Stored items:
..........

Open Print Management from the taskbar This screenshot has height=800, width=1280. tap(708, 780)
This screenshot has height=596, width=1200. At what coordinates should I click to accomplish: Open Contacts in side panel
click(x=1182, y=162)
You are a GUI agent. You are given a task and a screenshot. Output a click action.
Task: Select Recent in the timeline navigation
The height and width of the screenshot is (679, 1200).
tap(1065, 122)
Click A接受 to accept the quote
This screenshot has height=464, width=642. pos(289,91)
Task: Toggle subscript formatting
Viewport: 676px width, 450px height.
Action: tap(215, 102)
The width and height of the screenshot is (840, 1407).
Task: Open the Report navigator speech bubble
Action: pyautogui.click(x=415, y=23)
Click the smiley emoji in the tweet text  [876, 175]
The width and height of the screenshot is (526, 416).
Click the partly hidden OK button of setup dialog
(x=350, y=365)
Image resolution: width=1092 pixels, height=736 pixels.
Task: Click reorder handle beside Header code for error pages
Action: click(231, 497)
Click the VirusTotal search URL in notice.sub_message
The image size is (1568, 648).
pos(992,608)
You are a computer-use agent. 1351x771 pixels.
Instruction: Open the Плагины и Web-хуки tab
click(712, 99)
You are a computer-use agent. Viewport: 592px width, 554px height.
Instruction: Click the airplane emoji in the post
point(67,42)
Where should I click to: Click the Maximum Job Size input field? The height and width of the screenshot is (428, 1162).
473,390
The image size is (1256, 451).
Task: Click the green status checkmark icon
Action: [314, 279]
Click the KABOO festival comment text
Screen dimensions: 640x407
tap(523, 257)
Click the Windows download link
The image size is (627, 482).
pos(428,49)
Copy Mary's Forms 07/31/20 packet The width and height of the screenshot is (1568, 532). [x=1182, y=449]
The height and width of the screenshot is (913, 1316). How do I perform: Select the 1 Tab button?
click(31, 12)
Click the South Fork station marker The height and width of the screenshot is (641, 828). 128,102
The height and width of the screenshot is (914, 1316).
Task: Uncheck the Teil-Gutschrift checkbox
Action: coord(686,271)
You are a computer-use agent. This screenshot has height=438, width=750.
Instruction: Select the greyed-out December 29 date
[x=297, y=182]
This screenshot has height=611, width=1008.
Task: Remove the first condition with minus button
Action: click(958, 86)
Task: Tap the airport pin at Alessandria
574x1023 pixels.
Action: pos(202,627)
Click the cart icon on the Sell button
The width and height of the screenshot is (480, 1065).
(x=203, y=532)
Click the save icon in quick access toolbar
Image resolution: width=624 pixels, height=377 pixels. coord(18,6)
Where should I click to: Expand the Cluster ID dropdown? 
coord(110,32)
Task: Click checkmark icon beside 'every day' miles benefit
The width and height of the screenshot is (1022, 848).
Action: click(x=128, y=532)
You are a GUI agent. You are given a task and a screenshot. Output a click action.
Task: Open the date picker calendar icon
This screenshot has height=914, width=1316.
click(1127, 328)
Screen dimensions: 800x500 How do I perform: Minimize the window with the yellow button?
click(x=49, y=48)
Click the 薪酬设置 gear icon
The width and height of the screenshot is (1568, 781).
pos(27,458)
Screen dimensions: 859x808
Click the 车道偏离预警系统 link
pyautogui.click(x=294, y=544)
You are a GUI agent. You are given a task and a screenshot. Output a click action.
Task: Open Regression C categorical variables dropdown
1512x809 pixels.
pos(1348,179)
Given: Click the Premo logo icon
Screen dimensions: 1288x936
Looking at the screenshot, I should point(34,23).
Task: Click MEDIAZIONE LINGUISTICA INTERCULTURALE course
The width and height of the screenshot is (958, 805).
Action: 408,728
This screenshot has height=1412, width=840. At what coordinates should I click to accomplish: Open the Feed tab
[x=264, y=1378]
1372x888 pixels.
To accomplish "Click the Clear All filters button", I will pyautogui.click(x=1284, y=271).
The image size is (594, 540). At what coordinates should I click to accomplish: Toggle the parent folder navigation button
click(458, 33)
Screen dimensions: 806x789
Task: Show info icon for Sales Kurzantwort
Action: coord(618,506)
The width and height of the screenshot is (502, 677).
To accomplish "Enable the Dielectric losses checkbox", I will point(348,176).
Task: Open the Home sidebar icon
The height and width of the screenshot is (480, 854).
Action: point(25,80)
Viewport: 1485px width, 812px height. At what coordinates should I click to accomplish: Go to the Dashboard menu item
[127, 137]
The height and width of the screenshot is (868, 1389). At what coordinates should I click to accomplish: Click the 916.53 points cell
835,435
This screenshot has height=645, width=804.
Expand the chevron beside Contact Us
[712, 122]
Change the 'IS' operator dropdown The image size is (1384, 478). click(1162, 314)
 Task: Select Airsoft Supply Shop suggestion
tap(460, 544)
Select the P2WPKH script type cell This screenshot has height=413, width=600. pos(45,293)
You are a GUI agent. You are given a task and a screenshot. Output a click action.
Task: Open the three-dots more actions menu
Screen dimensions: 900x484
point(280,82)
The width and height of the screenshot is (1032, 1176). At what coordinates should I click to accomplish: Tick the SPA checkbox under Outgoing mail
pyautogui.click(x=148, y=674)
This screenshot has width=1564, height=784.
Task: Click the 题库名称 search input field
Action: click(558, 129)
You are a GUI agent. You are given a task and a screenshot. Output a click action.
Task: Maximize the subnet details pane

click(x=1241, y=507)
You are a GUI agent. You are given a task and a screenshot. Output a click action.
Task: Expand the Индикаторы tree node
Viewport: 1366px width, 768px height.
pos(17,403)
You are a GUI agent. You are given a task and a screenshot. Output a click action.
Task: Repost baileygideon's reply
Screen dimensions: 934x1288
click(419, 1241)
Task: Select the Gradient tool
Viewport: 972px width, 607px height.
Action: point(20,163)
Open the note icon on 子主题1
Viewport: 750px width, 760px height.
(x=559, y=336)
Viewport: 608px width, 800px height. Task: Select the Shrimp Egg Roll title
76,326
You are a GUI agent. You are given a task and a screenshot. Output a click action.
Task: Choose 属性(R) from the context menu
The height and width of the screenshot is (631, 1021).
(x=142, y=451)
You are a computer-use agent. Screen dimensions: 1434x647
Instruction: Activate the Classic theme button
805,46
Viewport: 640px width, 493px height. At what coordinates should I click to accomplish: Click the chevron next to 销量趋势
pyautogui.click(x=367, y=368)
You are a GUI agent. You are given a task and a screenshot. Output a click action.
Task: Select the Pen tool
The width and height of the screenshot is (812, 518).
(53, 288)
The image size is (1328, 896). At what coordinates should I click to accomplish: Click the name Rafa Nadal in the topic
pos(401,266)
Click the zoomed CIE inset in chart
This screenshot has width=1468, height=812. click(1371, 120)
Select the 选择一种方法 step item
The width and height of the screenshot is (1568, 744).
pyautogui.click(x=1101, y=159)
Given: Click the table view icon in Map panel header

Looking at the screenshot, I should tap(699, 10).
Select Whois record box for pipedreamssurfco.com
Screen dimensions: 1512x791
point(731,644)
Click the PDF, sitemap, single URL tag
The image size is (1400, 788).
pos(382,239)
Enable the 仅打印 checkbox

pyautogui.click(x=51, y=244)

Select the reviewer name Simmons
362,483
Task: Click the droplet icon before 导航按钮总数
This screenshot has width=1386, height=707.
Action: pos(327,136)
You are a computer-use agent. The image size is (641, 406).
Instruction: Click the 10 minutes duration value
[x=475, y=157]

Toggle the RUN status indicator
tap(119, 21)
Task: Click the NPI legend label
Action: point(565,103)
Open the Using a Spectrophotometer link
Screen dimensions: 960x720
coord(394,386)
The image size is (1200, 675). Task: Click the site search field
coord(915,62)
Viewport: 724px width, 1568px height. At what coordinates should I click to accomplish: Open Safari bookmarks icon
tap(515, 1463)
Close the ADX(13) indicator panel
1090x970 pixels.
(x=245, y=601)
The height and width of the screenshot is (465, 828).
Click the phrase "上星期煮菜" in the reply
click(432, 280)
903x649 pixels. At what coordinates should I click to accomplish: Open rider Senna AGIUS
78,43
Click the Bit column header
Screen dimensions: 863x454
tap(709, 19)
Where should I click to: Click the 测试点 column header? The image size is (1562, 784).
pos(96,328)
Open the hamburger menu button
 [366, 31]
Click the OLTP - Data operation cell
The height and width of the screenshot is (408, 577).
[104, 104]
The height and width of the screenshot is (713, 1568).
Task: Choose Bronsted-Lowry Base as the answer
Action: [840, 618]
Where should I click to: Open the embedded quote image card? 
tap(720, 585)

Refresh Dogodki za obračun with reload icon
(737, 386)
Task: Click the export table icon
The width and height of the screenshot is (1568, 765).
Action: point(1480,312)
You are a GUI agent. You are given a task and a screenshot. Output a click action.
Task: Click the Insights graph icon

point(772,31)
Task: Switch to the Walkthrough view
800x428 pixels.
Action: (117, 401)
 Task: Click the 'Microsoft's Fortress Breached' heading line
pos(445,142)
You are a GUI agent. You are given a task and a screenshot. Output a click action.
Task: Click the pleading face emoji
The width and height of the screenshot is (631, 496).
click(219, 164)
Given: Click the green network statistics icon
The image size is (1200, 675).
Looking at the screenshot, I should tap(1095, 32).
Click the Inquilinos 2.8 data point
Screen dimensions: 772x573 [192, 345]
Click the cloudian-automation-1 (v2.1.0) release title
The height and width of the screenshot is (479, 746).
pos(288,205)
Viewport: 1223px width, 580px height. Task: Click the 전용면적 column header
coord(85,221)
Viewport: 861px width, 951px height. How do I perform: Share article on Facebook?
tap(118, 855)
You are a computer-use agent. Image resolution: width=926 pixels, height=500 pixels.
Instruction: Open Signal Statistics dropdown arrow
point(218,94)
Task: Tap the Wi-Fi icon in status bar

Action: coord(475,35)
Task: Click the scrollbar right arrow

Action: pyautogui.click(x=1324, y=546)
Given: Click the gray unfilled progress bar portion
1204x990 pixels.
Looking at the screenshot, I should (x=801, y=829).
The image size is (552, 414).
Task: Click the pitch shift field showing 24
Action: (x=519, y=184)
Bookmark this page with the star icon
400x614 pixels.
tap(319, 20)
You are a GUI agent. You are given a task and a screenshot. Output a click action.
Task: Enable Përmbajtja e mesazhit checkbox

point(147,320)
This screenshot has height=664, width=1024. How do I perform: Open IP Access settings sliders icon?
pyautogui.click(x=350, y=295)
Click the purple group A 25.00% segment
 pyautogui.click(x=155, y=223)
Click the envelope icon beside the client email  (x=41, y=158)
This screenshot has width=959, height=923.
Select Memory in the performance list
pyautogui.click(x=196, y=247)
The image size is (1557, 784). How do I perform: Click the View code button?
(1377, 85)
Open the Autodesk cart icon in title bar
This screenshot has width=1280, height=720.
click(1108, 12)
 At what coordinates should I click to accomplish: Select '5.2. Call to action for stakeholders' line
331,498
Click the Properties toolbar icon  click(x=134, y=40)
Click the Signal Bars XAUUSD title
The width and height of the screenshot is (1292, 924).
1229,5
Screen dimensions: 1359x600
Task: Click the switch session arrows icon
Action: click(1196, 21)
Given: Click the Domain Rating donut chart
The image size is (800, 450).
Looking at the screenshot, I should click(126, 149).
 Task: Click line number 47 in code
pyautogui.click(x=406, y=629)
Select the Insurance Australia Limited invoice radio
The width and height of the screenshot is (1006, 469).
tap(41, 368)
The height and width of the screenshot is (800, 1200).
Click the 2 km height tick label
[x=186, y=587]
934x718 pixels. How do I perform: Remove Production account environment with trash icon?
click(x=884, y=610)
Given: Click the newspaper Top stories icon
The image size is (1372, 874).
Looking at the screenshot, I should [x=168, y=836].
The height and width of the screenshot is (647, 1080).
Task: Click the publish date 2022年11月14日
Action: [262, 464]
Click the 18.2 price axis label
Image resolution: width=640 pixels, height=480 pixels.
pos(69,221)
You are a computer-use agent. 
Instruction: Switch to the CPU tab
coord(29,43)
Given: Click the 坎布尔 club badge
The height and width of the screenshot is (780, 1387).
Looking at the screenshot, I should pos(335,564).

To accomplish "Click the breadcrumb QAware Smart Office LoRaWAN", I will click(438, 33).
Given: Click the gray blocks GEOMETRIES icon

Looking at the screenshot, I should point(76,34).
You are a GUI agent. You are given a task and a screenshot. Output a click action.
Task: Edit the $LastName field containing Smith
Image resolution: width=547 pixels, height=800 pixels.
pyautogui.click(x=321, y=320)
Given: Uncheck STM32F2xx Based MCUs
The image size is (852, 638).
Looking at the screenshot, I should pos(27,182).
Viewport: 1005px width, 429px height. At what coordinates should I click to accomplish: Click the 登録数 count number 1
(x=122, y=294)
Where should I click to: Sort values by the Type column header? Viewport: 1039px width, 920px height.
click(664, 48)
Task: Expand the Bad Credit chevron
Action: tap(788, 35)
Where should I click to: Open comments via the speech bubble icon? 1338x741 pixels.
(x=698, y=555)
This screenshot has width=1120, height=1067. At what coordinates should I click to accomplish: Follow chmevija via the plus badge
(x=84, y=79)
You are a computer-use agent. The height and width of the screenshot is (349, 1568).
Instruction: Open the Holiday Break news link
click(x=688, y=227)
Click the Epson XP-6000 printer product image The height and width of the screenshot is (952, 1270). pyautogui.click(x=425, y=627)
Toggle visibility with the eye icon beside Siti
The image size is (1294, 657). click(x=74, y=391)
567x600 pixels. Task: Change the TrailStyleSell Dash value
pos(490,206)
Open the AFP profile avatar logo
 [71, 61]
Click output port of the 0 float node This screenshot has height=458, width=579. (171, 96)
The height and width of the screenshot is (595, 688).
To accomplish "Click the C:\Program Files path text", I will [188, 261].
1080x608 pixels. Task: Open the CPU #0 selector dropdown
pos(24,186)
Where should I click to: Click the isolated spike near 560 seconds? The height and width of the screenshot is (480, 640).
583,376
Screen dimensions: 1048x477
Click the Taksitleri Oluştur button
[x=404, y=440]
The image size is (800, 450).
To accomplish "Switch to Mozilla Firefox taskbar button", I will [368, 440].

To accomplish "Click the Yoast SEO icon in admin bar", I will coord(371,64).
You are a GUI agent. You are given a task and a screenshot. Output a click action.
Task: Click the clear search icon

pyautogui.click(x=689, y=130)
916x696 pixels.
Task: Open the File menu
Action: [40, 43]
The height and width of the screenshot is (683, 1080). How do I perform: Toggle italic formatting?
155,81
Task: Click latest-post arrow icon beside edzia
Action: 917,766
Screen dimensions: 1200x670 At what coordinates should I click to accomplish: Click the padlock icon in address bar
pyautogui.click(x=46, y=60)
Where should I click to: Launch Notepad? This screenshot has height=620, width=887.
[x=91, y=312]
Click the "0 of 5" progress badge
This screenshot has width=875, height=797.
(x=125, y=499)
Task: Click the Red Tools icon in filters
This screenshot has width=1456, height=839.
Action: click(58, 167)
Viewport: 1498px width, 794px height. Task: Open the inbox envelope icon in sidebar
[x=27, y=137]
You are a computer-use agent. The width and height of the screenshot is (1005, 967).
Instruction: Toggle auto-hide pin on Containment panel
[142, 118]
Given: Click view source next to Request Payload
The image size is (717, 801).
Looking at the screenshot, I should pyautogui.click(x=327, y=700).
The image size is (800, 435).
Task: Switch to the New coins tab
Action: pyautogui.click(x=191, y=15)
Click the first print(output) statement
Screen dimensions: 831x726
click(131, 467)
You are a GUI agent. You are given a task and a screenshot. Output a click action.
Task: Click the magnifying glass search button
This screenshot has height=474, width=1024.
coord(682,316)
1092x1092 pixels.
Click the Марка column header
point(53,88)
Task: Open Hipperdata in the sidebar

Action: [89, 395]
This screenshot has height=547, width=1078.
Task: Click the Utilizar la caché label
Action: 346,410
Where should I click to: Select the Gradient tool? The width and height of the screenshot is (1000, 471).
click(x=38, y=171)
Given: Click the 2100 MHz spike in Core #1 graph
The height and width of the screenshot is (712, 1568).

..........

Exercise instructions | Restate verbatim all lines from the start of the data through the line containing "Task: Toggle subscript formatting", with both ends kept.

Written response |
Open Print Management from the taskbar This screenshot has height=800, width=1280. tap(708, 780)
This screenshot has height=596, width=1200. At what coordinates should I click to accomplish: Open Contacts in side panel
click(x=1182, y=162)
You are a GUI agent. You are given a task and a screenshot. Output a click action.
Task: Select Recent in the timeline navigation
The height and width of the screenshot is (679, 1200).
tap(1065, 122)
Click A接受 to accept the quote
This screenshot has height=464, width=642. pos(289,91)
Task: Toggle subscript formatting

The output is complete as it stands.